Ce lundi 30 janvier, le ministre français de la Justice, Gérald Darmanin, a été reçu par le président algérien Abdelmadjid Tebboune à Alger. Cette rencontre s’inscrit dans un contexte de tensions persistantes entre les deux pays, exacerbées récemment par des déclarations politiques. L’objectif de cette visite est de relancer le dialogue et de favoriser l’apaisement des relations franco-algériennes.
EN BREF
- Gérald Darmanin a rencontré le président Tebboune pour apaiser les relations.
- Des discussions sur la coopération judiciaire et la lutte contre la criminalité ont eu lieu.
- La France et l’Algérie cherchent à restaurer la confiance après une période de tensions.
Durant cette rencontre de deux heures et demie, Gérald Darmanin a souligné l’importance de « renouer la confiance » entre la France et l’Algérie. Cette déclaration fait écho à la nécessité de travailler ensemble, alors que les relations bilatérales ont été marquées par des crises successives, notamment suite à des commentaires de certaines personnalités politiques françaises.
Avant sa rencontre avec le président Tebboune, le ministre de la Justice a eu plusieurs réunions de travail avec son homologue algérien, Lotfi Boudjemaa. Ce rapprochement, après deux ans d’interruption, vise à relancer la coopération judiciaire entre les deux pays, essentielle pour traiter des affaires en cours et améliorer les échanges.
Un point central des discussions fut le cas de Christophe Gleizes, un journaliste sportif actuellement incarcéré en Algérie et condamné à sept ans de prison pour « apologie du terrorisme ». La famille de Gleizes a récemment retiré un pourvoi en cassation, une étape qui pourrait ouvrir la voie à une grâce présidentielle de la part de M. Tebboune.
Au-delà de ce cas spécifique, Gérald Darmanin a également évoqué des thèmes plus larges, tels que la lutte contre la criminalité organisée, notamment le dossier de la « DZ mafia », ainsi que la coopération pénitentiaire entre les deux nations. Il a souligné que l’Algérie avait formulé une centaine de demandes pour récupérer des biens ayant fait l’objet de corruption, en référence aux avoirs illégaux accumulés par des membres de l’ancien régime d’Abdelaziz Bouteflika.
Un signe tangible de la détente entre les deux pays a été observé avec une augmentation significative des expulsions vers l’Algérie. Le nombre de laissez-passer consulaires pour ces expulsions est passé de zéro à plusieurs centaines au cours des derniers mois, ce qui témoigne d’une volonté de collaboration renforcée.
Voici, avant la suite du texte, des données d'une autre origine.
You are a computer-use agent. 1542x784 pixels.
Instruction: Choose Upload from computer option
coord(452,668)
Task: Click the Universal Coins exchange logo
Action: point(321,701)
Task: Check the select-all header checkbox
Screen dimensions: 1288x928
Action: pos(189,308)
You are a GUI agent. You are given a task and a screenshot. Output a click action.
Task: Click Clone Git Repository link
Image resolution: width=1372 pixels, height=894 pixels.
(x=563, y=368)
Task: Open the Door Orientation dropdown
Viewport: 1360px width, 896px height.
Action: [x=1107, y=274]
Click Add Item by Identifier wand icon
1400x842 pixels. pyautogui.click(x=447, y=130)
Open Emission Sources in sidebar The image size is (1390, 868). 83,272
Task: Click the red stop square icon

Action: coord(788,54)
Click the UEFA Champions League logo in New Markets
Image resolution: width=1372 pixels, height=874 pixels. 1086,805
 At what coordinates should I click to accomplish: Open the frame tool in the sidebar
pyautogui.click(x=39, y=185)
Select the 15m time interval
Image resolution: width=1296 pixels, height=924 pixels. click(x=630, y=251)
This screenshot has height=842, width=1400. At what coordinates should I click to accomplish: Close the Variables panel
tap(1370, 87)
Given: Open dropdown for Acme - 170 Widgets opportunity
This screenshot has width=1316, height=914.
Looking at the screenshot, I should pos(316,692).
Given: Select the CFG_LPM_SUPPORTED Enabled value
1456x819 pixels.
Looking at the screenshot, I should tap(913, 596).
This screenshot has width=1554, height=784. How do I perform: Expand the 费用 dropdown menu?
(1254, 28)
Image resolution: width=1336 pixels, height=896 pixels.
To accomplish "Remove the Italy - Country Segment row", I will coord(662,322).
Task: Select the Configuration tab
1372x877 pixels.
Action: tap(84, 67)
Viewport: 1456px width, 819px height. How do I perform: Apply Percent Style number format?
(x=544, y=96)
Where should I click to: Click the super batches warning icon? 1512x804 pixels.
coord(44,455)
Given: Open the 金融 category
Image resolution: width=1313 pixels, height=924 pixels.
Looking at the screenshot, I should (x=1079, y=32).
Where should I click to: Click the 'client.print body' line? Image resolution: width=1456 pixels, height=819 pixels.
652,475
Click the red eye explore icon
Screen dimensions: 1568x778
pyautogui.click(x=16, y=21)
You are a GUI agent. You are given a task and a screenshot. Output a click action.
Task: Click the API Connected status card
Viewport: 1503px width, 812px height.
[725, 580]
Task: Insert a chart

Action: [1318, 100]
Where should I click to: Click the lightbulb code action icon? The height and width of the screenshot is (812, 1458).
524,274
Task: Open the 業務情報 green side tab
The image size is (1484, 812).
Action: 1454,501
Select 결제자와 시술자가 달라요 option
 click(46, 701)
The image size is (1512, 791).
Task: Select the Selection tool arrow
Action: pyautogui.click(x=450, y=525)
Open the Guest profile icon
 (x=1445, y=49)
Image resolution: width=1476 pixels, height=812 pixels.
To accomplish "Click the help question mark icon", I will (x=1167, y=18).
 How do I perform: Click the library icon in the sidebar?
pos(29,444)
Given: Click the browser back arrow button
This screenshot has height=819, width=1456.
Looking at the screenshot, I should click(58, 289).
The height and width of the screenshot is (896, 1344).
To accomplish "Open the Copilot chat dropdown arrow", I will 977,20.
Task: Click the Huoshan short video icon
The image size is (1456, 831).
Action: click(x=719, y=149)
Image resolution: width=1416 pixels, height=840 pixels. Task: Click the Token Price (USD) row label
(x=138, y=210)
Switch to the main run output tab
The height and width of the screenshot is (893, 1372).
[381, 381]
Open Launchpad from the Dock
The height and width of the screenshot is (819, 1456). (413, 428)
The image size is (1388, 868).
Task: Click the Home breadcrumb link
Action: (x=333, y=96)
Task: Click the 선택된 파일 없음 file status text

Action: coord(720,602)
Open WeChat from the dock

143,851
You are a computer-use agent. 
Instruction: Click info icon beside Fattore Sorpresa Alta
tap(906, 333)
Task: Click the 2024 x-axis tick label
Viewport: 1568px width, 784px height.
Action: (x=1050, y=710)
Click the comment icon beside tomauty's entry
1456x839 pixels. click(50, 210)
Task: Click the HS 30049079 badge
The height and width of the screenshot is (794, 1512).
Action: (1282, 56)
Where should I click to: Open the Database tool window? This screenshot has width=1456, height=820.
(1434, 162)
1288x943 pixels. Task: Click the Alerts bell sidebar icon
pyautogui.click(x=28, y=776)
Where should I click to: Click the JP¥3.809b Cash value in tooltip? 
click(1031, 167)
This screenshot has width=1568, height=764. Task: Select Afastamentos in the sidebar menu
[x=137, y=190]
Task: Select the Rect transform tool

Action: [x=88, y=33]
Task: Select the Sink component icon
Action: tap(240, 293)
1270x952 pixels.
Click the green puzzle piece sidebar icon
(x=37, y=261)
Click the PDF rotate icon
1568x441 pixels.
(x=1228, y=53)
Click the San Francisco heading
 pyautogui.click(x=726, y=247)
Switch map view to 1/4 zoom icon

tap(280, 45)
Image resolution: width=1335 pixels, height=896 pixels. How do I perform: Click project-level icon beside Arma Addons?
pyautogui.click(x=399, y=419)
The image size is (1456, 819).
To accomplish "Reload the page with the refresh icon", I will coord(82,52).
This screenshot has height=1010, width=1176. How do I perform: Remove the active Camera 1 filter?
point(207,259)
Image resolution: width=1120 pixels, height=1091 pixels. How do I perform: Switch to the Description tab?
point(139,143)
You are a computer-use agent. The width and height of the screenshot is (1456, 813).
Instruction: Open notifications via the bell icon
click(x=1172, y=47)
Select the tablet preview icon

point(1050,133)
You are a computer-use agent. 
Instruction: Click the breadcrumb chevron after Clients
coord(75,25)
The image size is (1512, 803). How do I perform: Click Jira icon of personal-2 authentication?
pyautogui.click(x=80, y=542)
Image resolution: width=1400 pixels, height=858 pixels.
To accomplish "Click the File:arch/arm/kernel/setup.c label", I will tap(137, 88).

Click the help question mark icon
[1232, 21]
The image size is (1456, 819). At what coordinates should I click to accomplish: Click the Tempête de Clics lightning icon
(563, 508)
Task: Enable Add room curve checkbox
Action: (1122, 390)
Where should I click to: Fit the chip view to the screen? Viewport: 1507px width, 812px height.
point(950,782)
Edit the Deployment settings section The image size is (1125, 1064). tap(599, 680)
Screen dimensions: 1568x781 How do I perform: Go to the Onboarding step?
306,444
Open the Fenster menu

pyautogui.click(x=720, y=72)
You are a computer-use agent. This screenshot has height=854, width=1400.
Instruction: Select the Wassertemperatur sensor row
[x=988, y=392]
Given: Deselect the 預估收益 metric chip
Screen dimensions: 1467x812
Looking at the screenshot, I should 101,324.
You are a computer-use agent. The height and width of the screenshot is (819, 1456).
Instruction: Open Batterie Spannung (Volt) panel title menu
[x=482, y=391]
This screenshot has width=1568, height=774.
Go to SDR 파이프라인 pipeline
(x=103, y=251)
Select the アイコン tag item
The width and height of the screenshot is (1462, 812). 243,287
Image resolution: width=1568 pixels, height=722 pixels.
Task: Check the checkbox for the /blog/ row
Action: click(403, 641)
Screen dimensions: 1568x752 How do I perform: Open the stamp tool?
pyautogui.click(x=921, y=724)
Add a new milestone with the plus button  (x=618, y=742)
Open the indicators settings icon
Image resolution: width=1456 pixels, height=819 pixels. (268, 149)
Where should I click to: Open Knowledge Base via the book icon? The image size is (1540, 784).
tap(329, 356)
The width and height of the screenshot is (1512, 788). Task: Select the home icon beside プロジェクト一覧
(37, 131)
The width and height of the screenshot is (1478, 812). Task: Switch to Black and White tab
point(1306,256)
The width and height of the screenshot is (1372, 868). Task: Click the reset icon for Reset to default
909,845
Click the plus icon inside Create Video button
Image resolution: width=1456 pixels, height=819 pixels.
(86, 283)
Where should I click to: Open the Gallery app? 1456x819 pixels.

Les discussions ont également porté sur la problématique de la drogue, avec des échanges d’informations sur des organisations criminelles qui font du trafic de stupéfiants, touchant particulièrement les jeunes des deux pays. Gérald Darmanin a exprimé la nécessité d’une coopération étroite pour lutter contre ces réseaux.
Le ministre a aussi proposé aux responsables judiciaires algériens de se rendre à Paris en juin prochain pour approfondir les dossiers en cours, notamment ceux liés à la confiscation de biens d’anciens responsables algériens.
Ces efforts de rapprochement interviennent après des épisodes de tensions, notamment liés au soutien de la France à des propositions de plan d’autonomie pour le Sahara occidental, une question sensible pour l’Algérie. Les relations se sont détériorées suite à des incidents tels que l’incarcération d’un agent consulaire algérien en France ou les arrestations de personnalités franco-algériennes.
La visite de Gérald Darmanin à Alger s’inscrit dans une dynamique de réconciliation plus large, qui a été amorcée depuis quelques mois. Le ministre de l’Intérieur français, Laurent Nuñez, ainsi que la ministre déléguée aux Armées, Alice Rufo, ont également effectué des visites en Algérie, témoignant d’une volonté politique de rétablir des relations constructives.
La rencontre de ce jour pourrait ainsi marquer le début d’une nouvelle ère dans les relations entre la France et l’Algérie, deux pays qui, bien que marqués par un passé complexe, cherchent à établir un futur basé sur la coopération et le respect mutuel.